Items from a dataset
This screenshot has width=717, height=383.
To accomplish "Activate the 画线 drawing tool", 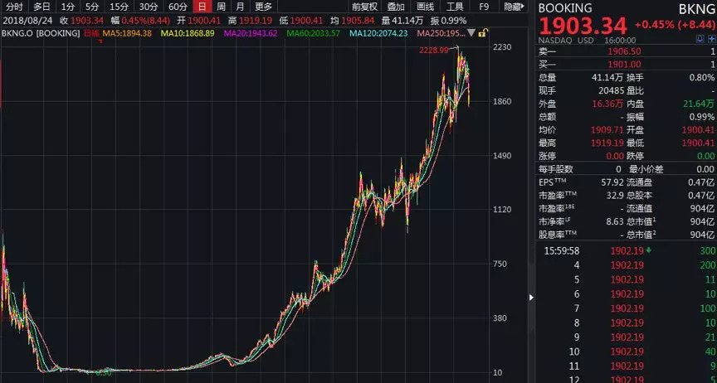I will (x=425, y=7).
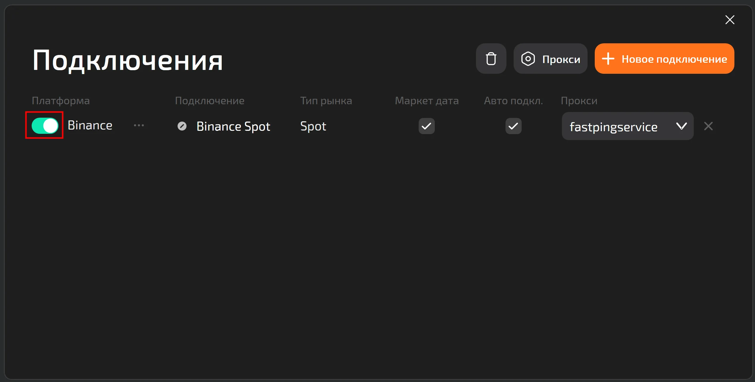This screenshot has width=755, height=382.
Task: Click the Spot market type value
Action: [313, 126]
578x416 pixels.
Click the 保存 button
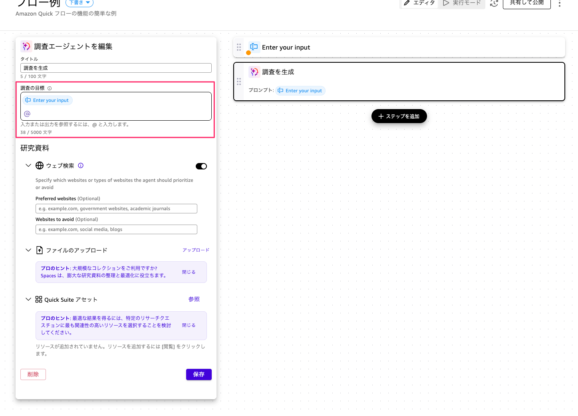(x=199, y=374)
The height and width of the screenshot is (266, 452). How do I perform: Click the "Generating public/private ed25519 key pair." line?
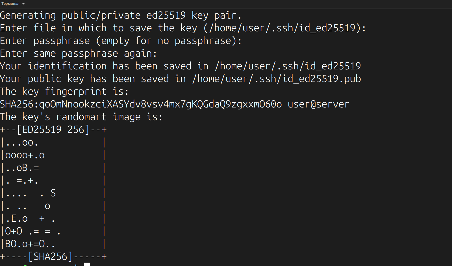tap(121, 16)
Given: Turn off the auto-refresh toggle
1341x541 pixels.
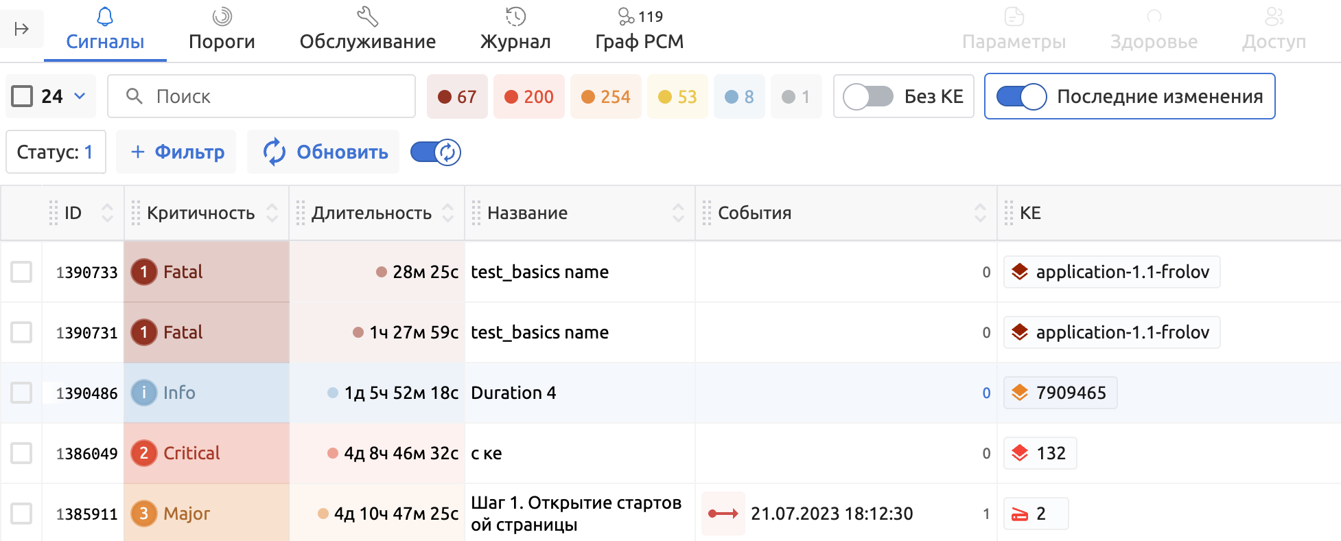Looking at the screenshot, I should (435, 152).
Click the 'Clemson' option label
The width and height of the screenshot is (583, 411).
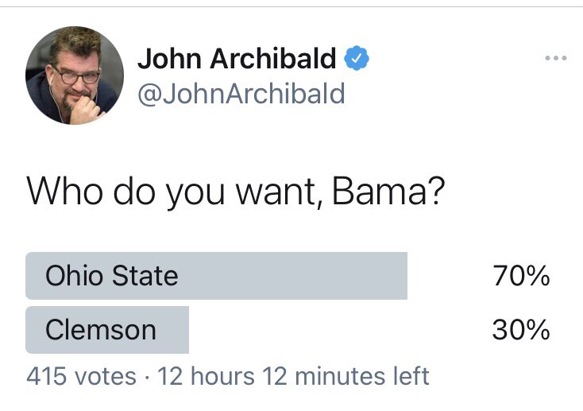tap(101, 329)
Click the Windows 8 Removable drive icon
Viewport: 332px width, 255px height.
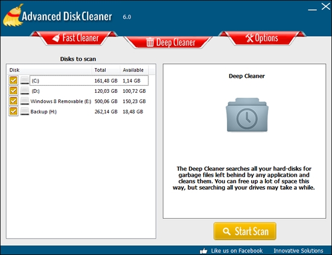[25, 101]
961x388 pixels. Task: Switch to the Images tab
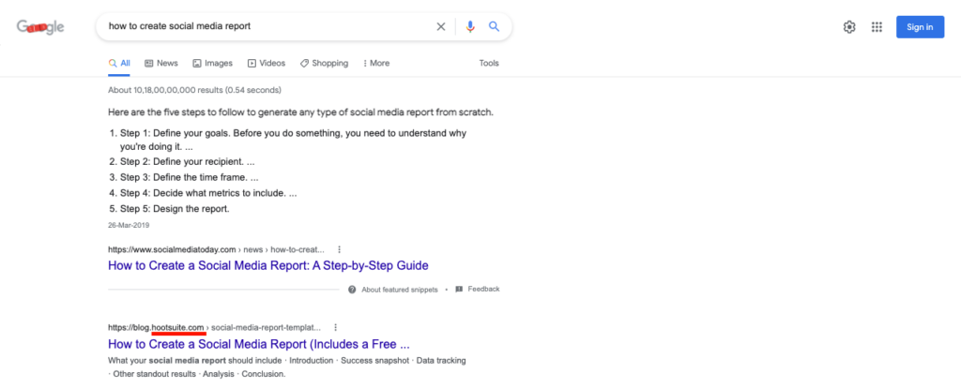coord(212,64)
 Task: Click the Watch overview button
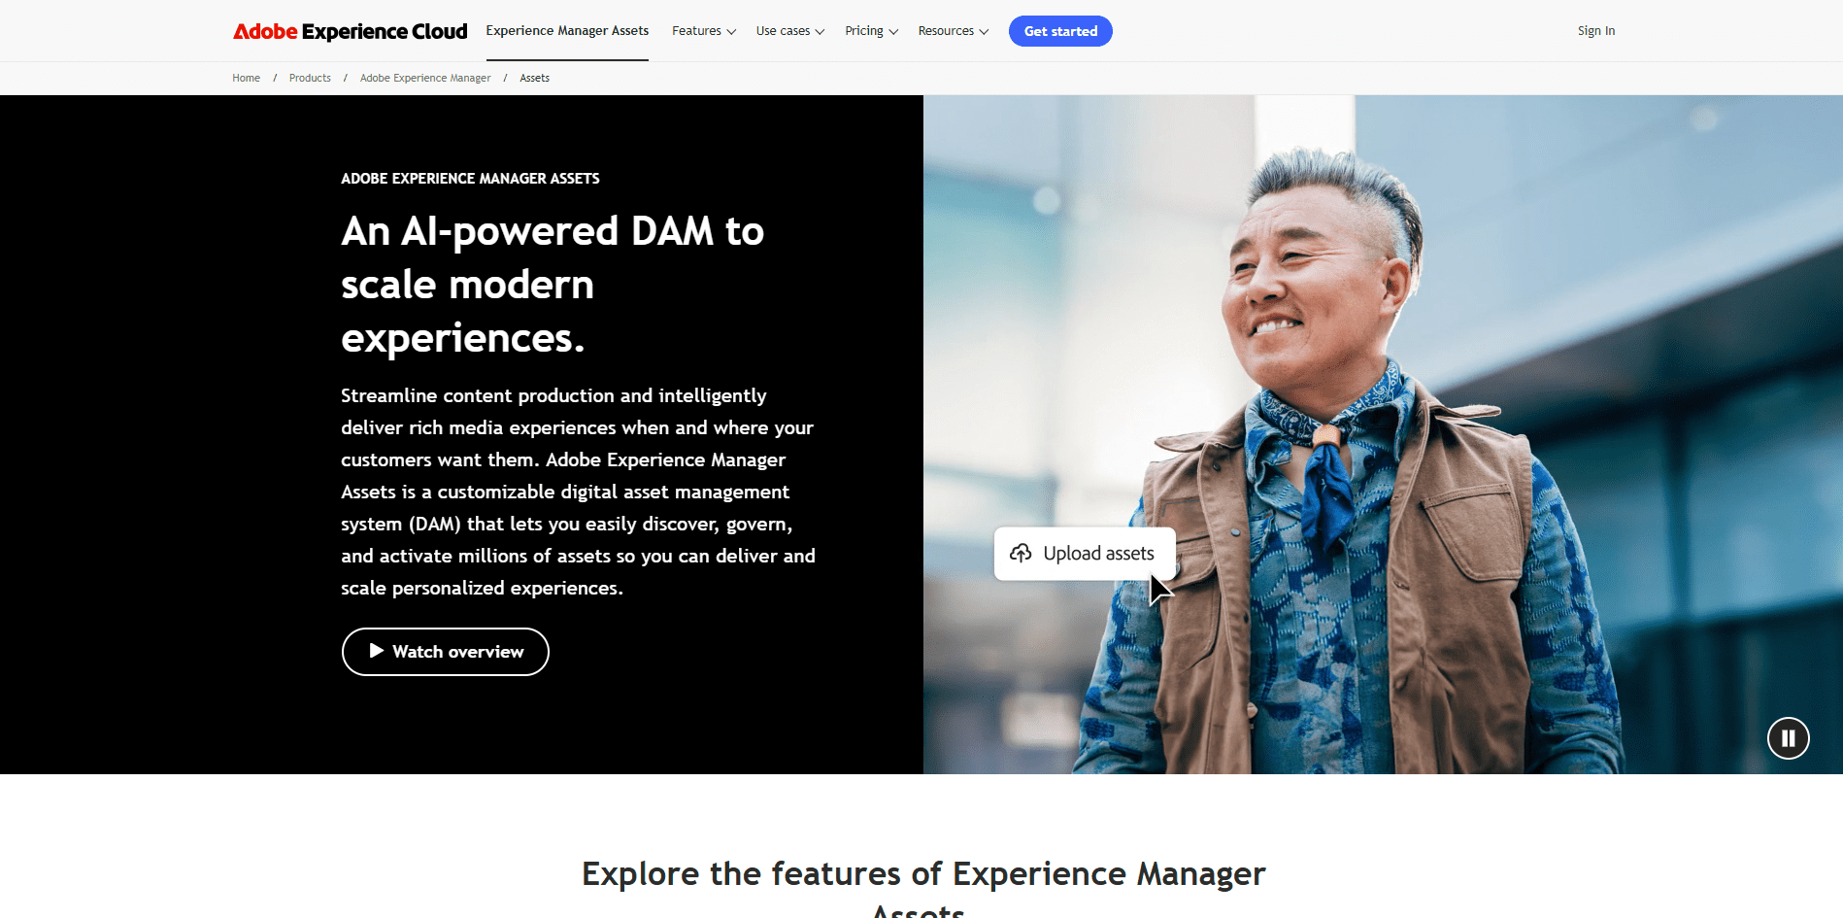click(x=446, y=652)
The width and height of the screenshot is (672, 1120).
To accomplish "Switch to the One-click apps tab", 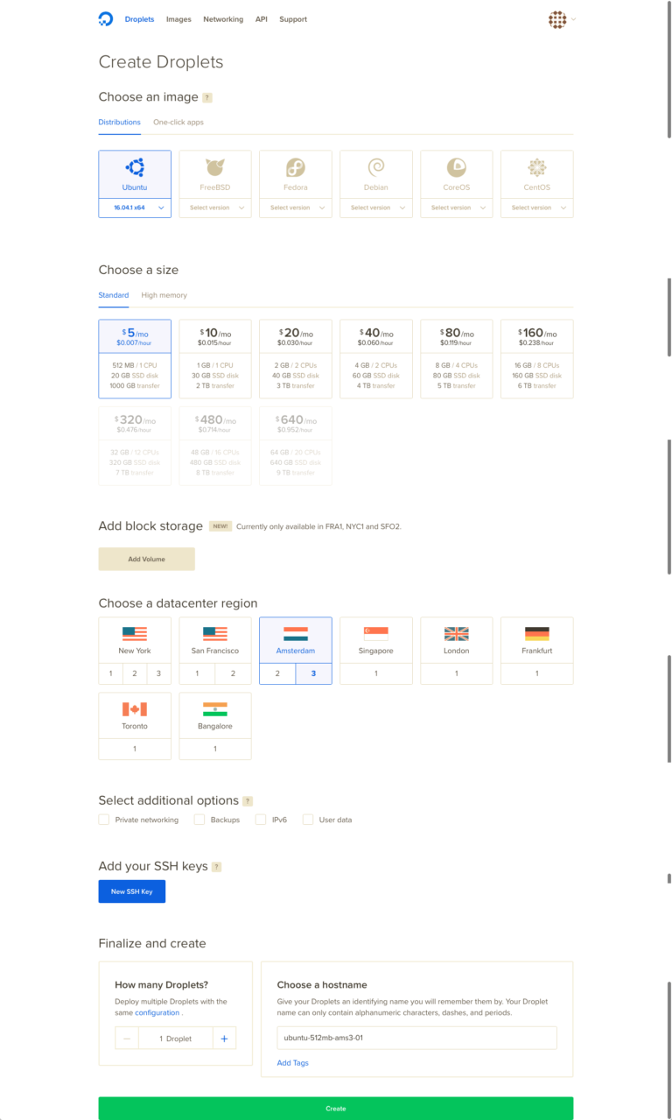I will (x=179, y=122).
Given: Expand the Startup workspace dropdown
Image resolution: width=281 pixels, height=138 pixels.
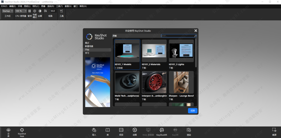Looking at the screenshot, I should (x=8, y=11).
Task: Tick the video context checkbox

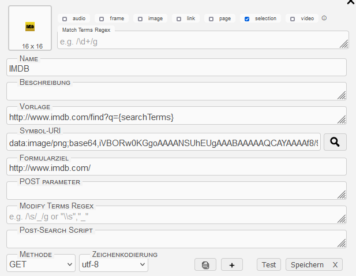Action: 293,19
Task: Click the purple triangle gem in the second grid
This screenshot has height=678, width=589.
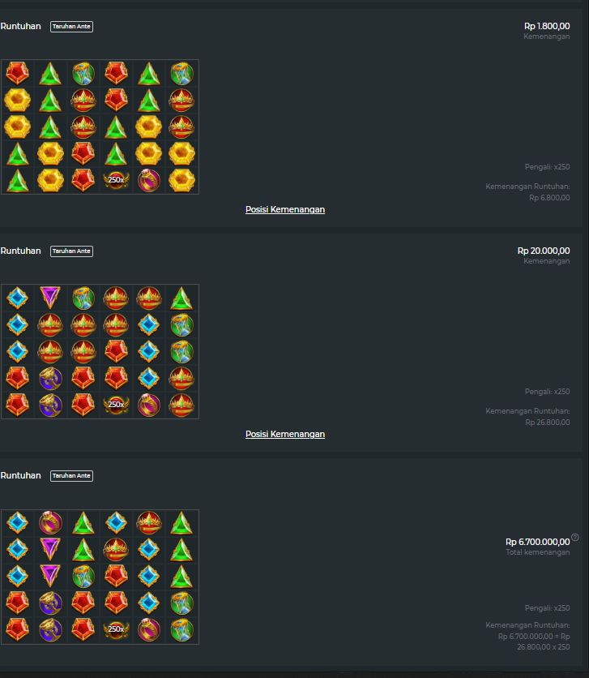Action: point(50,298)
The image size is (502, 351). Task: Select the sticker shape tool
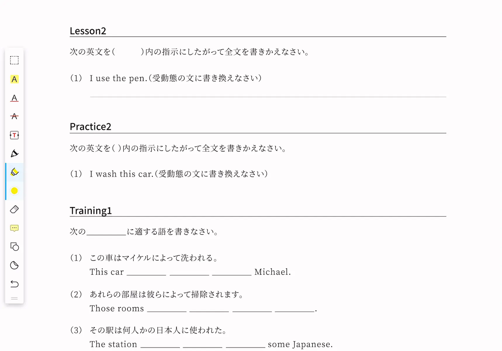pyautogui.click(x=14, y=265)
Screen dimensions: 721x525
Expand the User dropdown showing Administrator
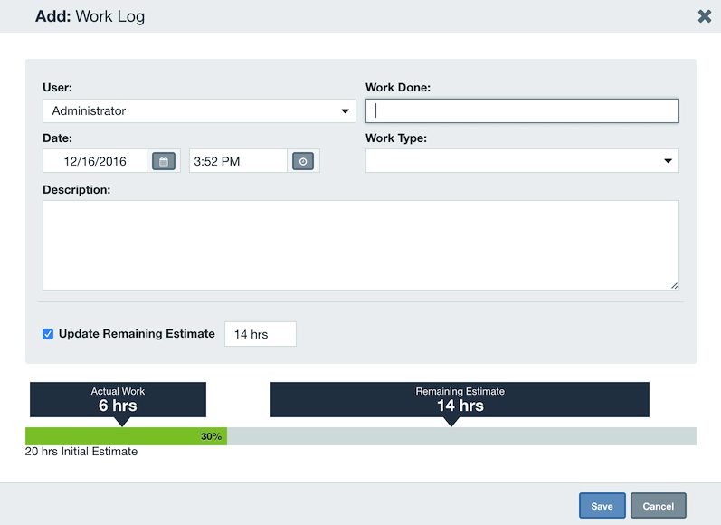[x=199, y=111]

_Task description_
Throughout the data above, find each line that includes the string "Given"; state only how many there are.

_Solved problem_
2